| About this exercise |
The answer is an exact repeat of the entries below, with the pictures omitted.

Stored data entries
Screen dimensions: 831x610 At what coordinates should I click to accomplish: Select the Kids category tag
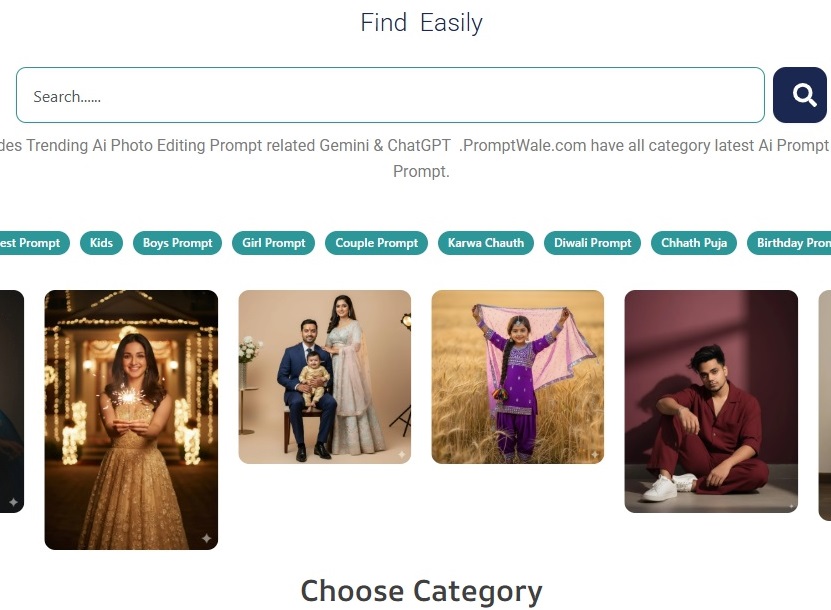[x=101, y=243]
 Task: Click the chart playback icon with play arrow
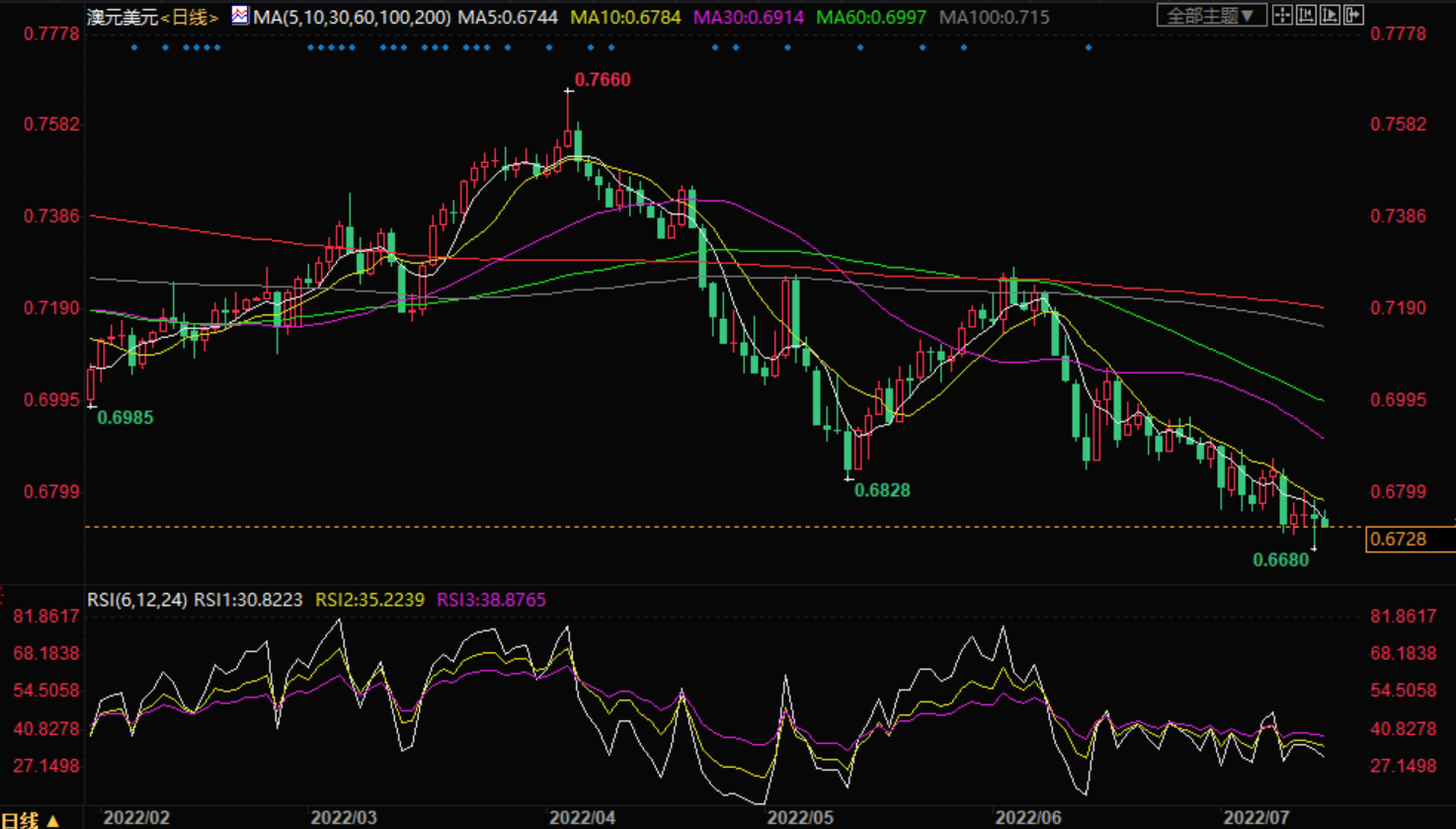pyautogui.click(x=1330, y=15)
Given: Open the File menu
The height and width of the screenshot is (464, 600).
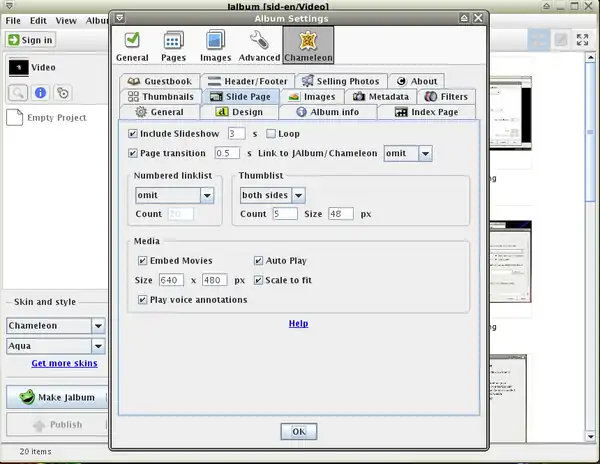Looking at the screenshot, I should coord(13,20).
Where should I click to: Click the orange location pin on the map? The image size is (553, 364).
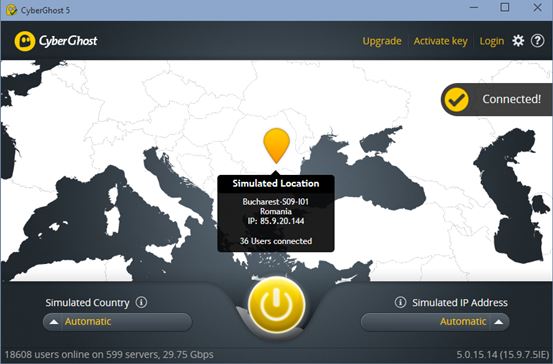coord(276,145)
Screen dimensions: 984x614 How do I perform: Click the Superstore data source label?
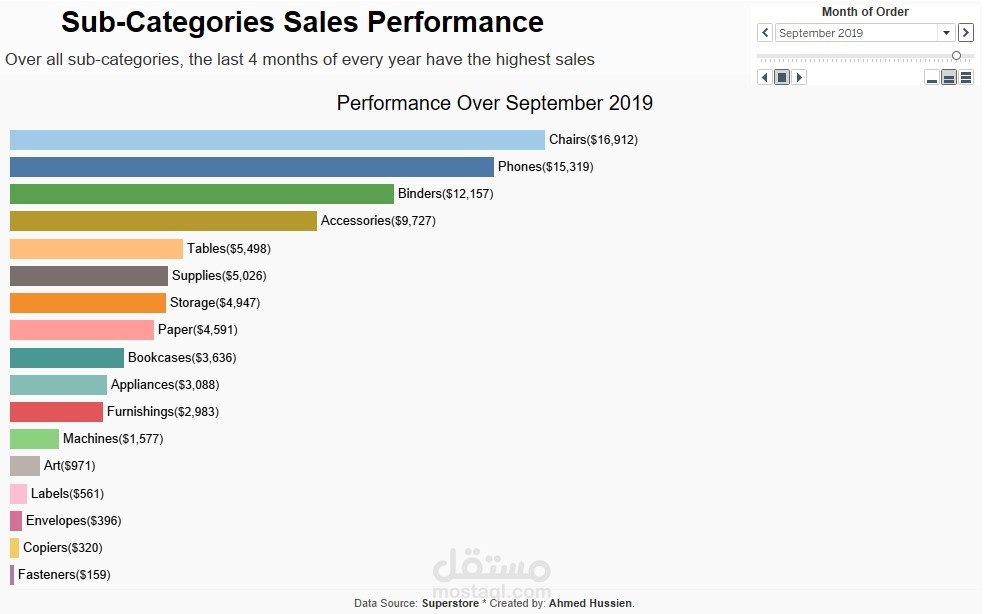click(x=450, y=603)
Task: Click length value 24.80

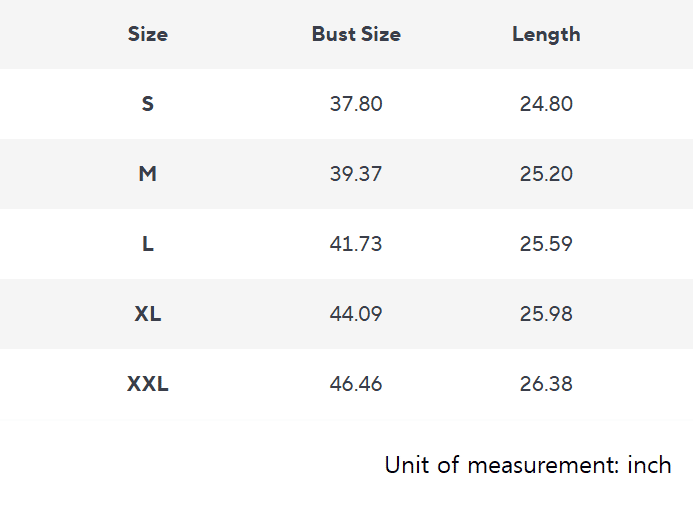Action: click(546, 104)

| Task answer |
Screen dimensions: 831x610 At what coordinates should I click to accomplish: Select the Kids category tag
[x=101, y=243]
 Task: Click the chart playback icon with play arrow
pyautogui.click(x=1330, y=15)
Given: Open the File menu
The height and width of the screenshot is (464, 600).
Looking at the screenshot, I should coord(13,20).
Where should I click to: Click the orange location pin on the map? The image size is (553, 364).
coord(276,145)
Screen dimensions: 984x614 How do I perform: Click the Superstore data source label?
click(x=450, y=603)
Task: Click length value 24.80

Action: click(546, 104)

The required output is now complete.